We have not seen such a collaboration of different stakeholders
before in issuing a consensus statement like this. The bottom-line
message is that no HCV treatment must get approved before trials have
taken place in co-infected as well as singly-infected people too.
Safety and toxicity issues are so different in people with HIV, and
interactions with HIV drugs, that we can't tolerate HCV drugs going
on the market which are going to be ineffective or even harmful for
people also taking HIV treatment."
Background
  • Liver disease due to hepatitis C, especially amongst people with HIV, is a huge and growing problem in Europe. The proportion of people with HIV who also have hepatitis C ranges from 9% in the UK to 20% in France, nearly 50% in Spain and Italy, and 75% in Russia. Although most of this is so far associated with injecting drug use, there are accelerating rates of sexually-transmitted HCV co-infection in gay men too.
  • People with HIV and HCV develop liver damage 3-4 times faster than people with HCV alone, and are likely to develop liver failure within 10-20 years. Given that Europe is the world's epicentre for an epidemic of fairly recently-acquired HIV/HCV coinfection, liver-related mortality can only go up in future years unless effective and convenient treatments are found quickly.
  • Last year the World Health Organisation (WHO) said: "In Europe, the prevalence of hepatitis C virus (HCV) infection in HIV-infected patients is particularly high - and still rising, in contrast to the rest of the world. Yet only a minority of HCV/HIV-co-infected patients is treated for their hepatitis. The compounding effect of co-infection makes the care for these patients a major challenge."
  • The largest trial so far conducted of the standard treatment for HCV in co-infected people, the APRICOT trial of pegylated interferon and ribavirin, found that it produced a Sustained Viral Response (SVR), that is, a clearance of hepatitis C from the body, in only 40% of people with HIV/HCV coinfection, and only 30% of people with genotype 1, the most common and virulent strain of HCV. This is why the best hope for most co-infected people is early access to experimental GCV drugs.
European AIDS Treatment Group: www.eatg.org
About the EATG.
Founded in 1991 as a co-operative structure of people from
different nationalities and communities affected by HIV in Europe the
EATG is a non- profit organisation registered under German law, with
its secretariat in Brussels, Belgium. Since its establishment the
EATG has been at the forefront of the development of the civil
society response to the HIV/AIDS epidemic in Europe. The EATG has
members from 30 different European countries, who are involved in 58
local NGOs and related to 36 community networks.
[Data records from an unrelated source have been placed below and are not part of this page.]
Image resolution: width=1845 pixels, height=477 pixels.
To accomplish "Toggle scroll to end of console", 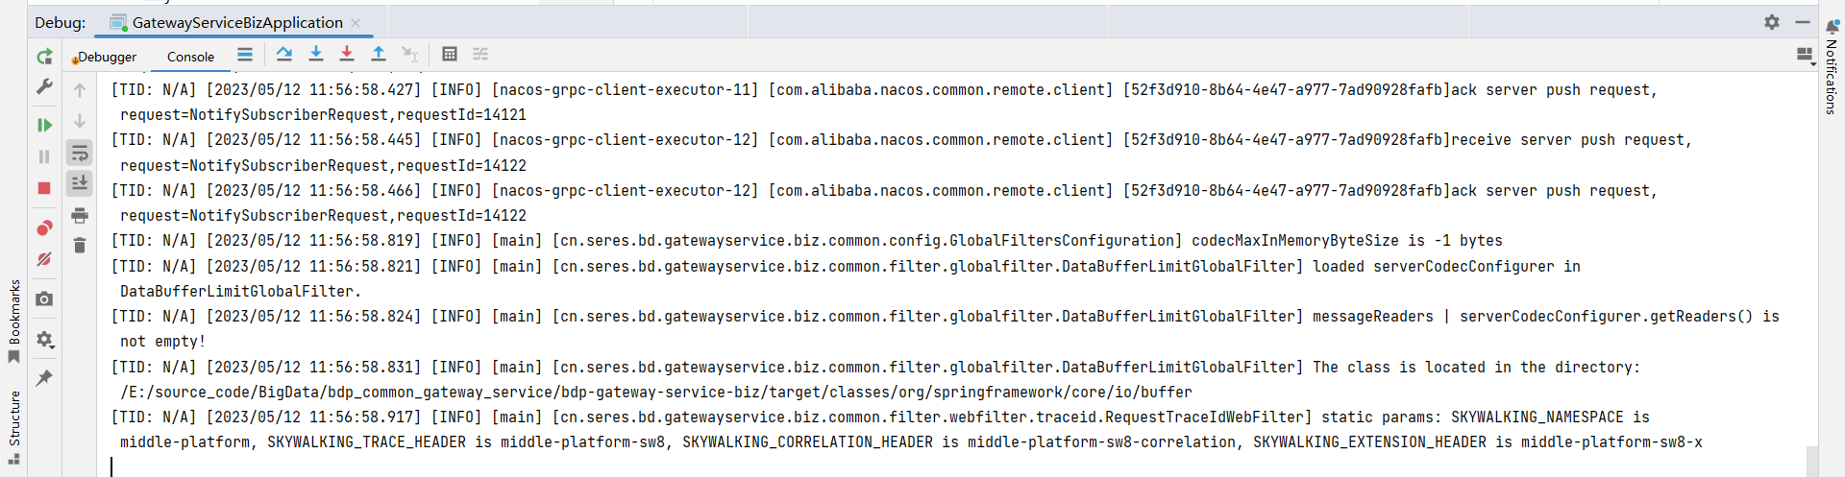I will coord(80,182).
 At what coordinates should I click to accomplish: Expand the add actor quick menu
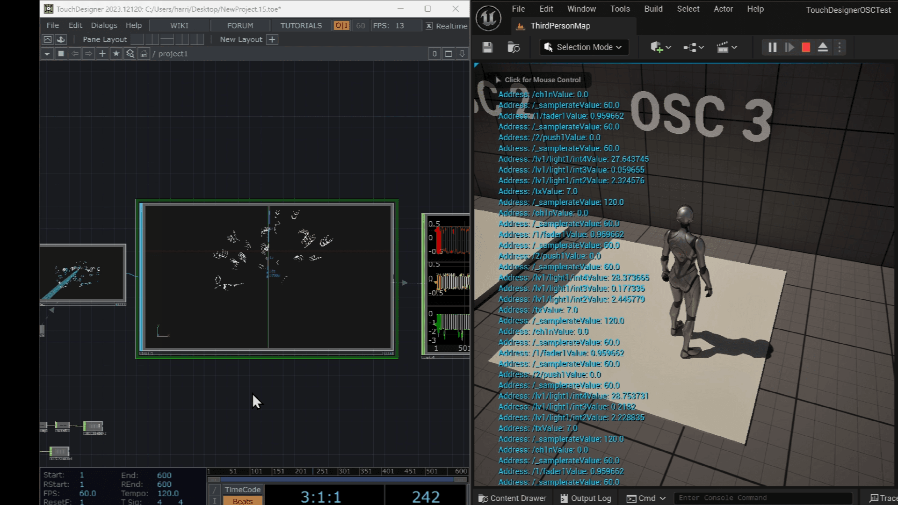[x=660, y=47]
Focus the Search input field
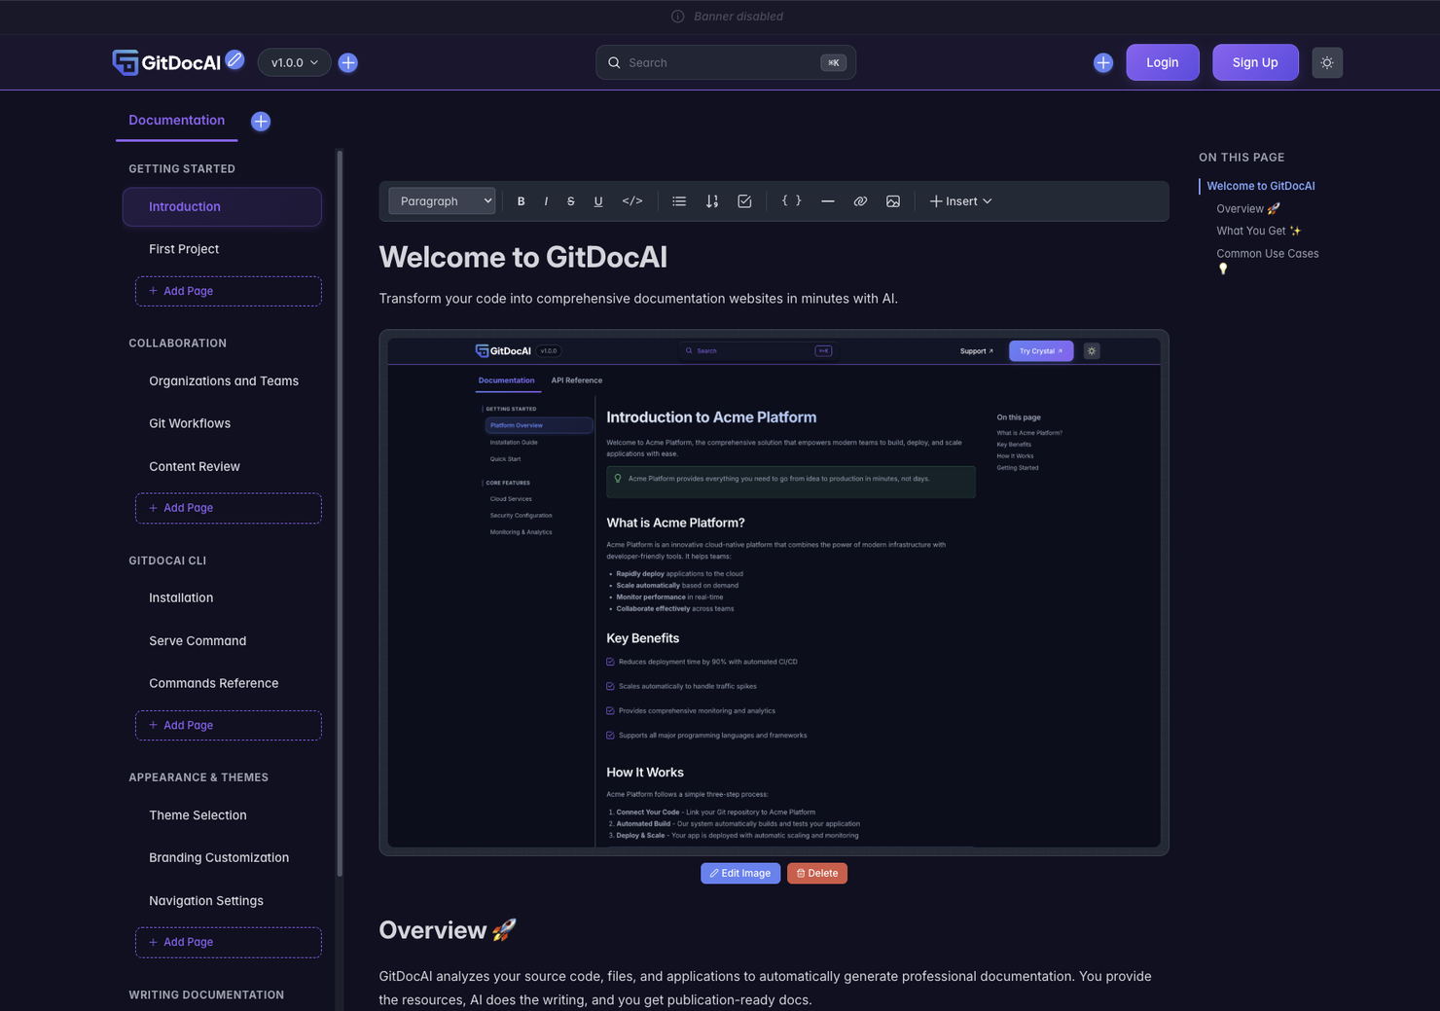Screen dimensions: 1440x1011 point(720,62)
The mission of the
EATG is to enable people with HIV or at risk of HIV infection and
their advocates to provide significant input into the process of
developing, testing and approving HIV treatments; to advocate for
best practices of care and treatment for all persons living with
HIV/AIDS; to advocate for the rapid introduction of existing and new
HIV treatments; to promote the availability of appropriate
information about HIV treatments for people with HIV, their health
care providers, and health policy makers; to advocate for changes in
legislation and patent law as well as for the medical evaluation of
generic medicines; and to advocate for changes in legislation and
policies affecting the health, rights and quality of life of people
with HIV. In reaching its objectives the EATG has committed itself to
be democratic, accountable, transparent and accessible to people
living with HIV and their advocates, taking into account diversity of
gender, religion, culture and beliefs. The EATG is funded with both
public grants and private donations.